## Given passage
___
Skip to main content

A Python library for collating eScriptorium documents.

Project description

eScriptorium Collate

PyPI - Version PyPI - Python Version

A Python library for collating eScriptorium documents. This is a pre-release version in public alpha.


Table of Contents

Installation

Requirements

  • Python 3
  • Java Runtime Environment (< 15)

Vendored Binaries

This package uses the CollateX collatex-tools-1.7.1.jar Java Archive. The Jar file is bundled with the package, so there is no need to download it separately. However, you will need to ensure that your system has a working Java Runtime Environment version < 15 accessible under JAVA_HOME. Click here for more information about CollateX.

Virtual Environment

Before installing the package, it is a good idea to create a Python virtual environment:

pip install virtualenv
virtualenv -p python3 venv
source venv/bin/activate

Alternatively:

python3 -m venv venv
source venv/bin/activate

Click here for a more detailed guide to Python virtual environments.
___
## Requests
a: Could you quote the eScriptorium Collate page word for word, everything from "A Python library for collating eScriptorium documents. This" down to "Environment (< 15)"?
b: Can you carry the eScriptorium Collate installation page on past its final line?

## Dataset content
___
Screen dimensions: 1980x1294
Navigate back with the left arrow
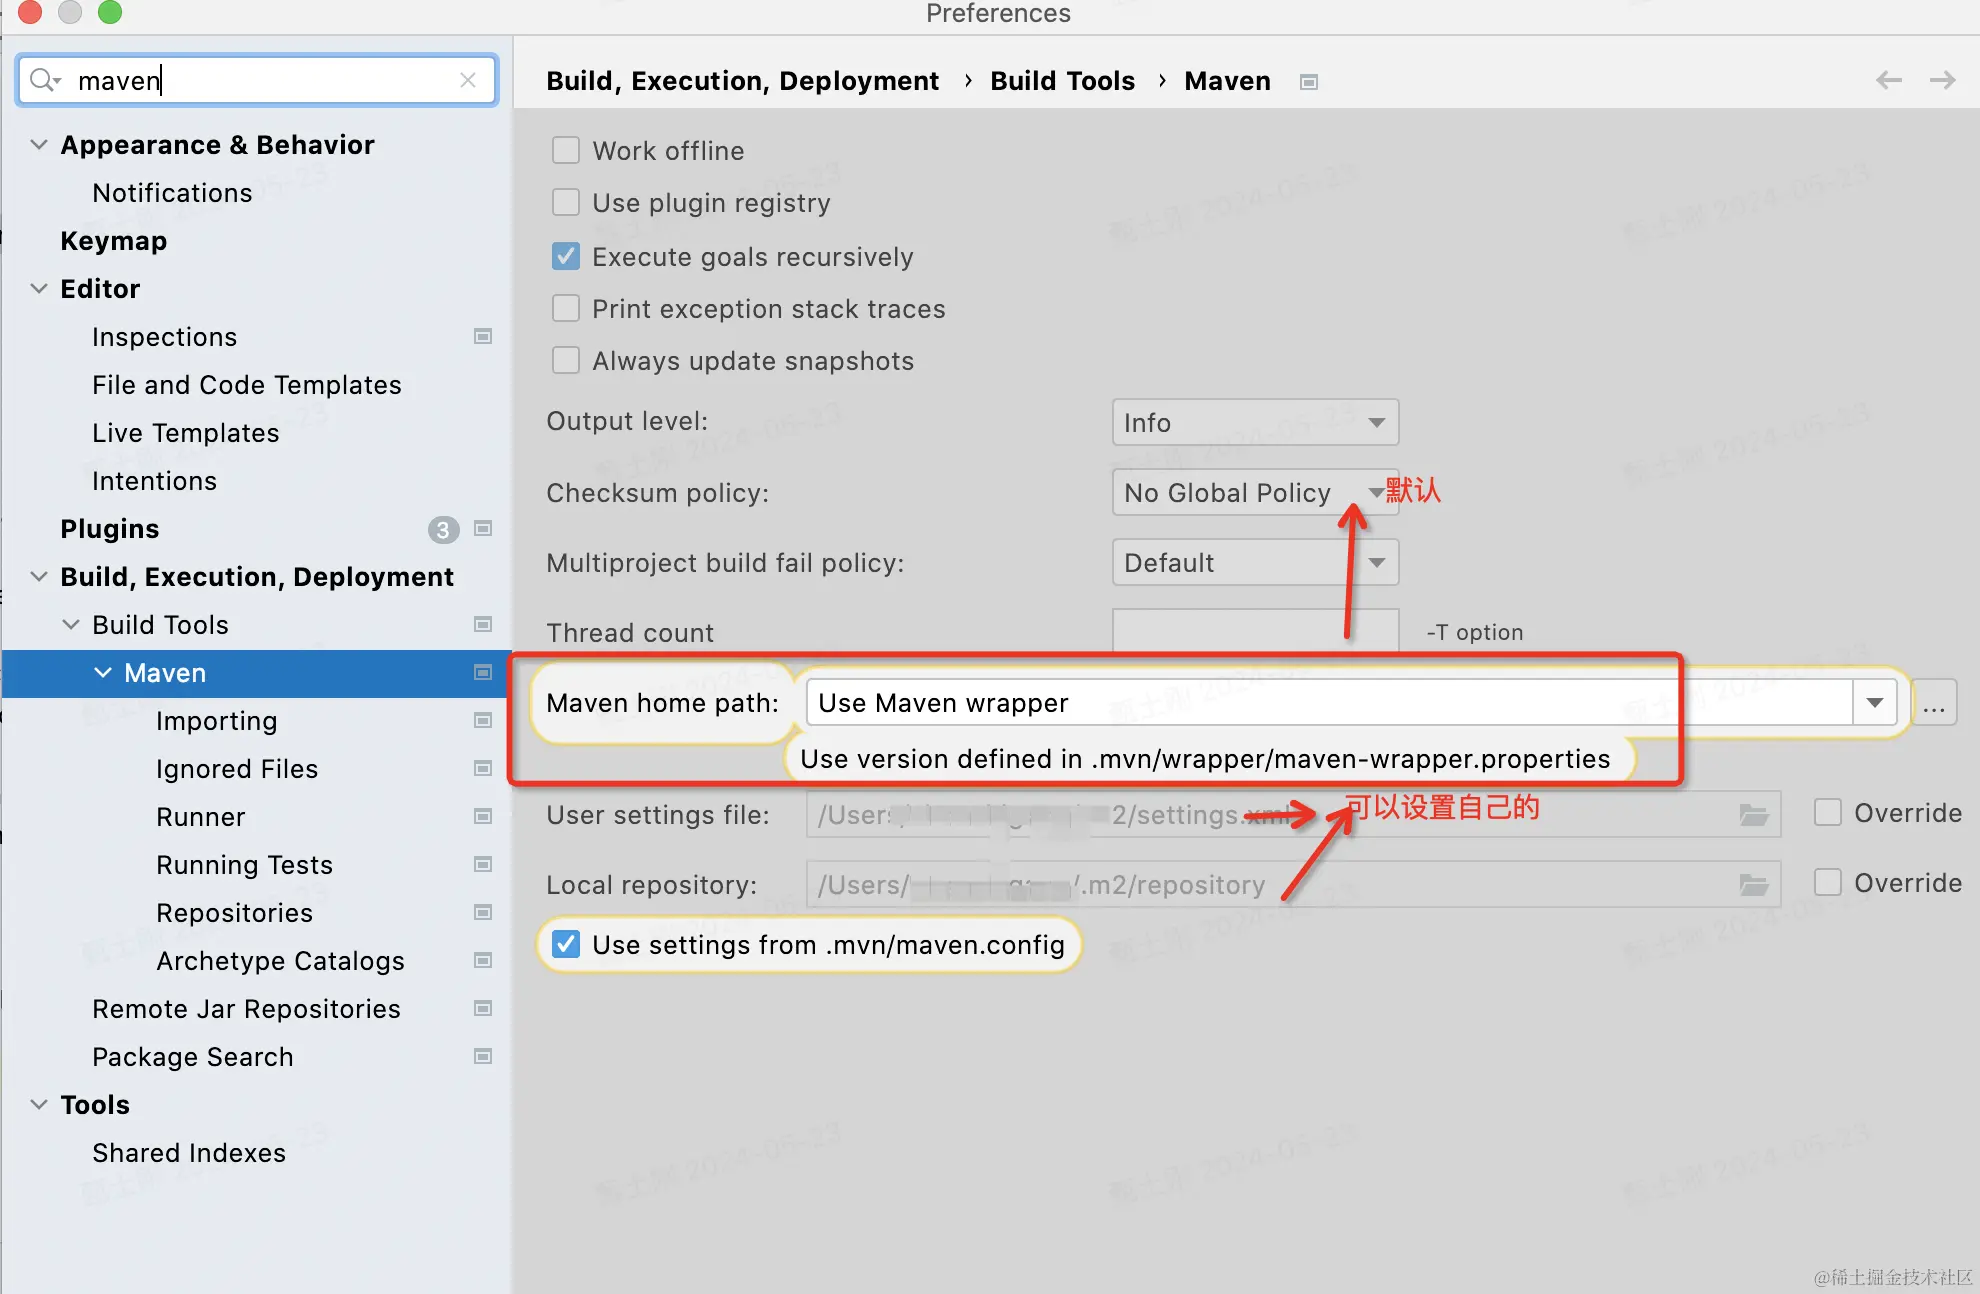[1888, 80]
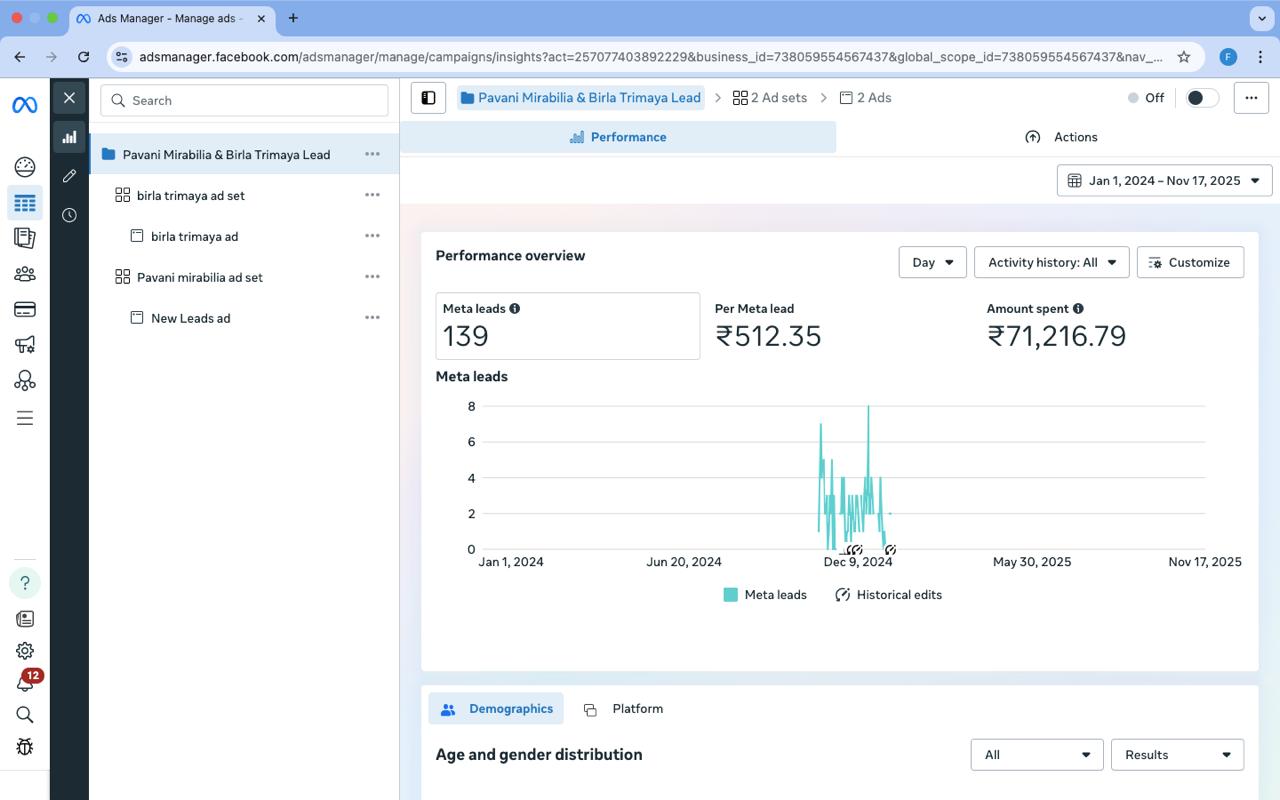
___
## Written answers
a:
A Python library for collating eScriptorium documents. This is a pre-release version in public alpha.


Table of Contents

Installation

Requirements

  • Python 3
  • Java Runtime Environment (< 15)

b:
Install

Once the virtual environment is activated, install the package:

pip install escriptorium-connector @ git+https://gitlab.com/oeshera/escriptorium_python_connector
pip install escriptorium-collate

[!NOTE]
This package depends on escriptorium-connector. However, the version of escriptorium-connector currently published on PyPi is not up to date with the latest development version of eScriptorium. Depending on the version of eScriptorium you are using, the PyPi version of escriptorium-connector may fail. As a temporary solution, the above-mentioned fork of escriptorium-connector can be used. It will work in most cases.

Quick Start

Instantiate the eScriptorium Connector

import os

from dotenv import load_dotenv
from escriptorium_connector import EscriptoriumConnector

load_dotenv(override=True)
url = str(os.getenv("ESCRIPTORIUM_URL"))
username = str(os.getenv("ESCRIPTORIUM_USERNAME"))
password = str(os.getenv("ESCRIPTORIUM_PASSWORD"))
api_key = os.getenv("ESCRIPTORIUM_API_KEY")

if api_key:
    escr = EscriptoriumConnector(url, api_key=str(api_key))
else:
    escr = EscriptoriumConnector(url, username, password)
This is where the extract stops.